Graphical depiction of data presented in article
Patients who received NSAIDs after MI were at greater risk for CV events and bleeding compared with those received no treatment.

Researchers analyzed data from 108,232 patients (mean age, 64 years; 72% men) who were admitted for first diagnosed MI in Korea between 2009 and 2013. Baseline comorbidity and demographic data were obtained from the Korean Health Insurance Review and Assessment Service. Researchers also assessed prescription claims for NSAIDs, antithrombotic medications and other concomitant medications.

The primary outcome for this study was thromboembolic CV events, defined as a composite of recurrent MI, transient ischemic attack, ischemic stroke or systemic arterial embolism. The secondary outcome was clinically relevant bleeding events, which were defined as intracranial, gastrointestinal, urinary tract or respiratory bleeding or posthemorrhagic anemia. Follow-up was conducted for a mean of 2.3 years.

Compared with no NSAID treatment, concomitant NSAIDs in the overall population significantly increased the risk for CV events (HR = 6.96; 95% CI, 6.24-6.77) in addition to bleeding events (HR = 4.08; 95% CI, 3.51-4.73).

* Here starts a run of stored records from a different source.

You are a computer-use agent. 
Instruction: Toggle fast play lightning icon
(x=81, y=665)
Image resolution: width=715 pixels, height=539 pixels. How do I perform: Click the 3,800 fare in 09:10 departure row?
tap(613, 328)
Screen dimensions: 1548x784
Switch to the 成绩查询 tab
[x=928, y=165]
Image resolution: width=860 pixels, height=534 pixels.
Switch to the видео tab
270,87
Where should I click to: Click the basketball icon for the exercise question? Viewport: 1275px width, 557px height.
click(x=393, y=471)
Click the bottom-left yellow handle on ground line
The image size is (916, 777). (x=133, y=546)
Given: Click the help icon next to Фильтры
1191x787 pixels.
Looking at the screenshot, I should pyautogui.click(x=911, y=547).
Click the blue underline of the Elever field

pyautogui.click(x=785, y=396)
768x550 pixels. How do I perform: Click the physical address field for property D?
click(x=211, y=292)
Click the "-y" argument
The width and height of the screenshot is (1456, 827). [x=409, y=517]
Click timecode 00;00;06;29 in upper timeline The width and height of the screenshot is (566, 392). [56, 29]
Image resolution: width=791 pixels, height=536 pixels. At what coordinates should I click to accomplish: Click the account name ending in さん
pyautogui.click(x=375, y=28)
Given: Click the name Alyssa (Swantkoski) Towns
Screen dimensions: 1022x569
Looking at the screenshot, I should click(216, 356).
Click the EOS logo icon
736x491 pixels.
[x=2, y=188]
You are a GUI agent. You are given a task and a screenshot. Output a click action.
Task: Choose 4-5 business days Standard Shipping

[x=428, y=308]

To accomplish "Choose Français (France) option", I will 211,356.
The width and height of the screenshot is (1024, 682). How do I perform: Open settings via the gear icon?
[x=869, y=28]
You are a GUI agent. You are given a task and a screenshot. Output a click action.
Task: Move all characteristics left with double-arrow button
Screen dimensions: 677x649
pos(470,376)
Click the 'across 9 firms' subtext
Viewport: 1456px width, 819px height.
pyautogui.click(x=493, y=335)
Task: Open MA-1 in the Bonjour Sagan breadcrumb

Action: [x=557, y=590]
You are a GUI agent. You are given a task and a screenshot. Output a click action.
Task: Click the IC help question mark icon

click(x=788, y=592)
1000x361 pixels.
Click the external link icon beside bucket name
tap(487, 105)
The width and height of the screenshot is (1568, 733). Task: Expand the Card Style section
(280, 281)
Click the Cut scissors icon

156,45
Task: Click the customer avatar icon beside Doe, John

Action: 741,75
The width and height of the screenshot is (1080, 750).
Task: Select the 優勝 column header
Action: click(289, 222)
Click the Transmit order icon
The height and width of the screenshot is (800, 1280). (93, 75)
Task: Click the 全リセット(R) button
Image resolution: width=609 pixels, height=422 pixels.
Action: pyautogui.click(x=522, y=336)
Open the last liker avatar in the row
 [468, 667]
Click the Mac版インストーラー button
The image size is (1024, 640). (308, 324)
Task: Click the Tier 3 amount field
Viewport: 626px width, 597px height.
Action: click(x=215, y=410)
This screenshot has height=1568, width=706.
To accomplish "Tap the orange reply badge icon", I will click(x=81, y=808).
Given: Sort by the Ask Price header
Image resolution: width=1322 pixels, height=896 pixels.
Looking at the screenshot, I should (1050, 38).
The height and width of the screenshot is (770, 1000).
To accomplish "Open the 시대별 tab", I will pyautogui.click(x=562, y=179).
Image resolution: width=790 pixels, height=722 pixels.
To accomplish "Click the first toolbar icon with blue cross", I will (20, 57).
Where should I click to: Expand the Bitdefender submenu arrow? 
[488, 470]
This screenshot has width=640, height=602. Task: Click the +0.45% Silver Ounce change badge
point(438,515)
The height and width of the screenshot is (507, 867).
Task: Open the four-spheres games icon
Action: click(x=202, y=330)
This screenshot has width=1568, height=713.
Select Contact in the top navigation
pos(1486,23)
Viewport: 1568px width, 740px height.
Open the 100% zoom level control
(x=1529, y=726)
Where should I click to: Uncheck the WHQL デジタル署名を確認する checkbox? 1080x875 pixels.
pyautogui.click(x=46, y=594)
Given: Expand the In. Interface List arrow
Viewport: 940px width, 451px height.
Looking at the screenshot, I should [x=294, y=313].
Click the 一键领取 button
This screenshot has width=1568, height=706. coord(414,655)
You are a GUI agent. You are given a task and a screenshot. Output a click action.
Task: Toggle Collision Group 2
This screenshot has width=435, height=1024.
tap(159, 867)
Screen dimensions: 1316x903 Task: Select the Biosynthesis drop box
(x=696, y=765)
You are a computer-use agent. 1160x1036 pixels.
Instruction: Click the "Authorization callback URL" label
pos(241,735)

When assessing NSAID subtypes, the risk for CV events was lowest in patients taking celecoxib (HR = 4.65; 95% CI, 3.17-6.82) and meloxicam (HR = 3.03; 95% CI, 1.68-5.47). This was also observed for bleeding events in those taking celecoxib (HR = 3.44; 95% CI, 2.2-5.39) or meloxicam (HR = 2.8; 95% CI, 1.4-5.6).

“Although NSAID treatment should be limited after MI, selective and relative COX-2 inhibitors could be considered a primary choice on the basis of their observed relative safety profile in patients with MI when NSAID use is unavoidable,” Kang and colleagues wrote.

In a related editorial, Juan J. Badimon, PhD, professor of cardiology and director of the Atherothrombosis Research Unit at the Cardiovascular Institute at the Icahn School of Medicine at Mount Sinai, and Carlos G. Santos-Gallego, MD, instructor at the Cardiovascular Institute, wrote:” Celecoxib and meloxicam showed the least increase in adverse outcomes vs. other NSAIDs, thus they may deserve a more central place in the anti-inflammatory armamentarium. There is no free lunch in medicine, so if NSAID therapy in patients post-MI is inevitable, we have to understand which price we are paying for pain relief.”